Patch management: slower rollouts and shrinking coverage
The report documents a striking decline in patching performance. Organizations fixed roughly a quarter of critical vulnerabilities last year — down from 38% the year before — and took 43 days on average to patch, up from 32 days the prior year. Even top-performing organizations remedied only 30% to 40% of actively exploited hardware and software bugs within the first week after detection. Verizon attributes the backlog largely to sheer volume: security researchers collectively discovered more than 48,000 vulnerabilities in the reporting year, an 18% increase, while the number of critical vulnerabilities rose by about half.
Ransomware rises, linked to third-party services and infostealers
Ransomware-related activity was present in 48% of breaches last year, up from 44% the prior year. The report notes that 69% of identified victims did not pay a ransom; when ransoms were paid, the average payment fell to roughly $140,000 from about $150,000 the prior year. Researchers tie part of the ransomware increase to supply-chain dynamics: roughly half of all data breaches involved some type of third‑party service. The use of information‑stealing malware is common in those campaigns — half of all breach victims showed signs of a credential or infostealer event within 95 days of the initial intrusion linked to a ransomware attack.
Agentic AI, Claude Code and Mythos: automation and weaponization
The DBIR flags rapid change since its cutoff date, noting an early surge in breaches tied to tools such as Claude Code and an increased role for "agentic AI" systems. The U.S. Secret Service, cited in the report, warned that agentic AI can automate reconnaissance, phishing, data theft and even laundering stolen assets. Verizon and DBIR authors say they are “keenly aware” of AI-augmented vulnerability research and weaponization in 2026.
Yet the report also offers a counterintuitive detail: when attackers used generative AI to generate malware, fewer than 2.5% of resulting samples "involved less‑common techniques with one or fewer known malware examples," suggesting that much AI‑generated malware so far resembles established patterns. The DBIR cites both the accelerating capability of AI to chain vulnerabilities and the continuing question of how those capabilities will perform against layered enterprise defenses.
What this means for technologists, policymakers, and enterprise leaders
- Technologists and security teams: Expect a growing queue of unique critical vulnerabilities and slower patch timelines; the report shows remediation rates dropping and average patch times lengthening. Third‑party cloud misconfigurations are slow to resolve — only 23% of third‑party organizations fully remediated missing or improperly secured multifactor authentication, and half of all findings were resolved within a month.
- Policymakers and regulators: The DBIR’s numbers — >31,000 incidents, >22,000 confirmed breaches, and the role of third parties in roughly half of breaches — underline systemic exposure tied to external services and supply chains, as well as the difficulty of translating vulnerability discovery into rapid remediation at scale.

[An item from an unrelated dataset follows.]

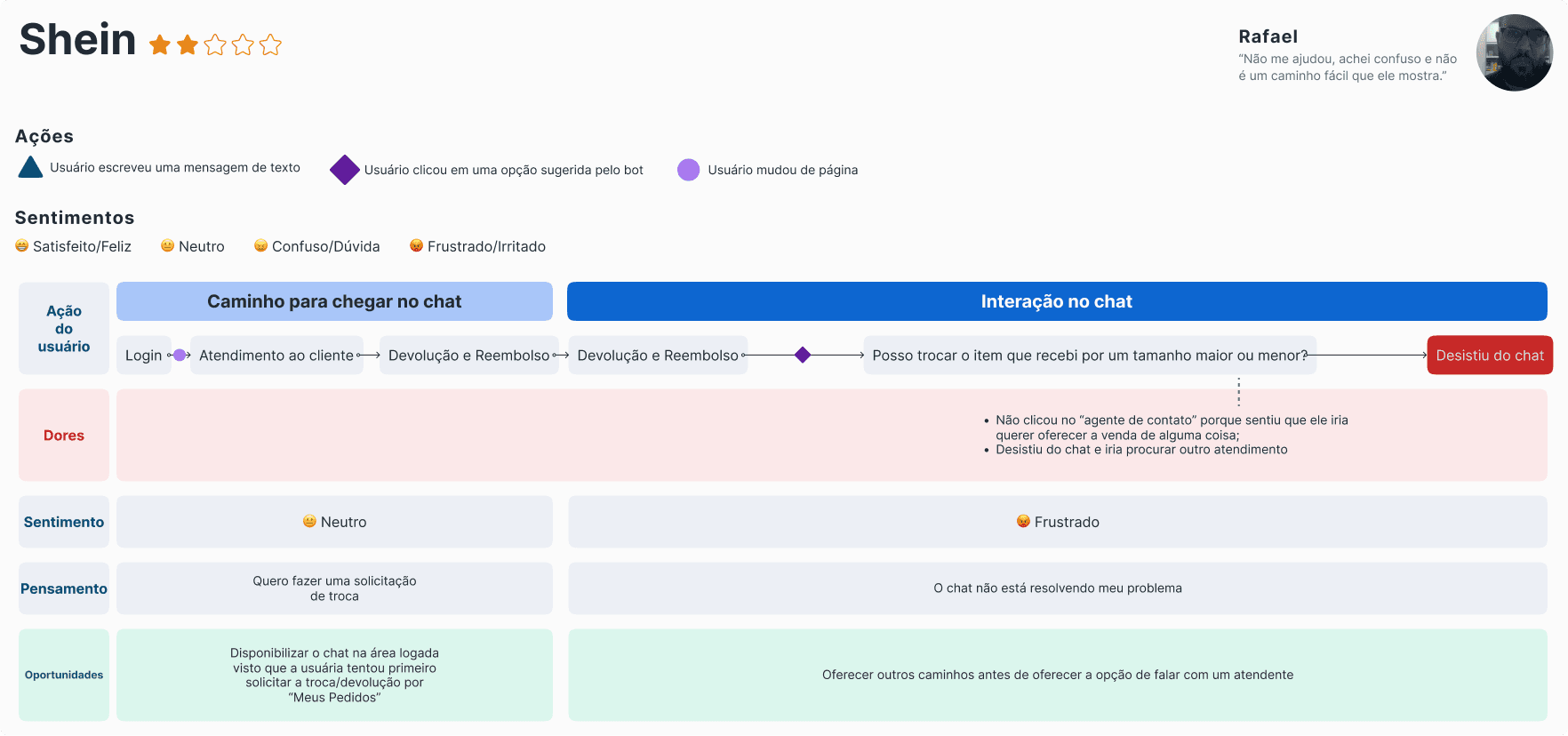
Task: Click the purple circle page change icon
Action: [x=688, y=170]
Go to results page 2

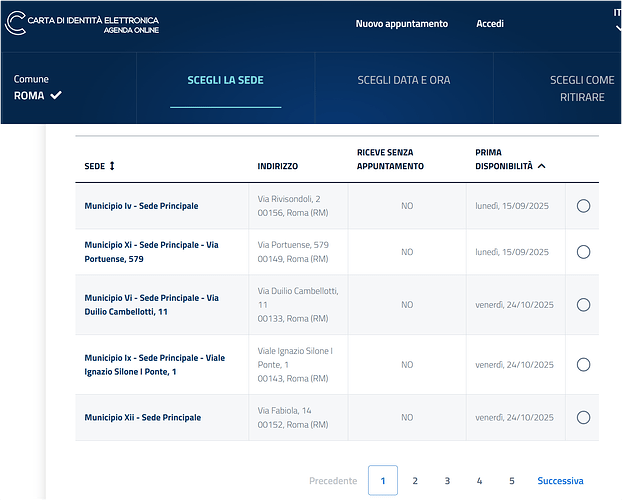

- Enterprise procurement and risk leaders: The report highlights long remediation tails for weak passwords and permission misconfigurations; time to resolve 50% of those findings approached eight months. That latency, combined with the prevalence of third‑party involvement in breaches, elevates the importance of contractual and operational controls over vendors and cloud providers.
The DBIR closes with a pragmatic refrain: while AI and faster exploitation increase the velocity of attack, fundamental security practices remain essential. "The foundational principles of security and strong risk management remain the most effective defense," Daniel Lawson said, and the report echoes that counsel: refinement, not revolution. As the volume of vulnerabilities and the use of agentic AI rise, the record compiled by Verizon — from FBI and CERT‑EU partners to Britain's National Crime Agency and vendors — leaves a clear, if stark, prescription: scale the basics or accept that attackers will continue to win time and leverage.